Extracting text from a PDF file

Attilah picture Attilah · Nov 15, 2009 · Viewed 10.1k times · Source

I'm using PDFBox for a C# .NET project. and I'm getting a "TypeInitializationException" (The type initializer for 'java.lang.Throwable' threw an exception.) when executing the following block of code :

  FileStream stream = new FileStream(@"C:\1.pdf",FileMode.Open);

  //retrieve the pdf bytes from the stream.
  byte[] pdfbytes=new byte[65000];

  stream.Read(pdfbytes, 0, 65000);

 //get the pdf file bytes.
 allbytes = pdfbytes;

 //create a stream from the file bytes.
 java.io.InputStream ins = new java.io.ByteArrayInputStream(allbytes);
 string txt;

 //load the doc
 PDDocument doc = PDDocument.load(ins);
 PDFTextStripper stripper = new PDFTextStripper();

 //retrieve the pdf doc's text
 txt = stripper.getText(doc);
 doc.close();

the exception occurs at the 3rd statement :

PDDocument doc = PDDocument.load(ins);

What can I do to solve this ?

This is the stack trace :

           at java.lang.Throwable.__<map>(Exception , Boolean )
   at org.pdfbox.pdfparser.PDFParser.parse()
   at org.pdfbox.pdmodel.PDDocument.load(InputStream input, RandomAccess scratchFile)
   at org.pdfbox.pdmodel.PDDocument.load(InputStream input)
   at At.At.ExtractTextFromPDF(InputStream fileStream) in
 C:\Users\Administrator\Documents\Visual Studio 2008\Projects\AtProject\Att\At.cs:line 61

Inner Exception of the InnerException :

  • InnerException {"Could not load file or assembly 'IKVM.Runtime, Version=0.30.0.0, Culture=neutral, PublicKeyToken=13235d27fcbfff58' or one of its dependencies.
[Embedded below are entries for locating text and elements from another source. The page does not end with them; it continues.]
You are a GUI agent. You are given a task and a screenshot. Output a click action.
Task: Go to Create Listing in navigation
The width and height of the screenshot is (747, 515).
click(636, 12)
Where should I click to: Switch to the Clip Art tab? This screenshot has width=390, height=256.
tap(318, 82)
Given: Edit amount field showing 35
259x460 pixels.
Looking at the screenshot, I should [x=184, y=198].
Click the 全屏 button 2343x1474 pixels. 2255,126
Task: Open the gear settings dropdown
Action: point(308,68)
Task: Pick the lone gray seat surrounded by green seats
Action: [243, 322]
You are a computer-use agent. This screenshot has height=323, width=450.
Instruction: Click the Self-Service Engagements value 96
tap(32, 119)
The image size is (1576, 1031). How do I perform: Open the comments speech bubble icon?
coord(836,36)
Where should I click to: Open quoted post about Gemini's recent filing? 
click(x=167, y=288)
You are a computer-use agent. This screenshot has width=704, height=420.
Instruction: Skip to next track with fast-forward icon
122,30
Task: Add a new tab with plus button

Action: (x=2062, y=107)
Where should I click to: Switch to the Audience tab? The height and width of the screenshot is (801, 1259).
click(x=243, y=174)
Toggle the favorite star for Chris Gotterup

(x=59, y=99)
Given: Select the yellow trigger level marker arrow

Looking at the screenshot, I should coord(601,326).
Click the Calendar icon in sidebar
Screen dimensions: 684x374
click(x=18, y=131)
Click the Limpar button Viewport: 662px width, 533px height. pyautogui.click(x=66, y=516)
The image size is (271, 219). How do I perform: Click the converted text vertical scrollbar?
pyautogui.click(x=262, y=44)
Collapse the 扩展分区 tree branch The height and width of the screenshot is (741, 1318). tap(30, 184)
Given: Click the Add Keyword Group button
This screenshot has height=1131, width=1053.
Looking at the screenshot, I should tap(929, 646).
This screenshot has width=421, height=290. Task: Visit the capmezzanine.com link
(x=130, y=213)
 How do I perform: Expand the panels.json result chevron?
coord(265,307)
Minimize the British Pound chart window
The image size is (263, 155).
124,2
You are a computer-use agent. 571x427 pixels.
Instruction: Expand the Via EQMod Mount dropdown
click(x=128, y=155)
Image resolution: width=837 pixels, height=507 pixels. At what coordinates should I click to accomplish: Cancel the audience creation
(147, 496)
The system cannot find the file specified.":"IKVM.Runtime, Version=0.30.0.0, Culture=neutral, PublicKeyToken=13235d27fcbfff58"} System.Exception {System.IO.FileNotFoundException}

OK, I solved the previous problem by copying some .dll files of the PDFBox to my bin folder. but now I'm getting this error : expected='/' actual='.'--1 org.pdfbox.io.PushBackInputStream@283d742

Are there any alternatives to using PDFBox ? is there any other reliable library out there I can use to extract text from pdf files.

Answer

Sasha picture Sasha · Nov 15, 2009

It looks like you missing some library for PDFBox. You need:

  • IKVM.GNU.Classpath.dll
  • PDFBox-X.X.X.dll
  • FontBox-X.X.X-dev.dll
  • IKVM.Runtime.dll

Read this topic Read from a PDF file using C#. You can find the discussion of similar problem in comments of this topic.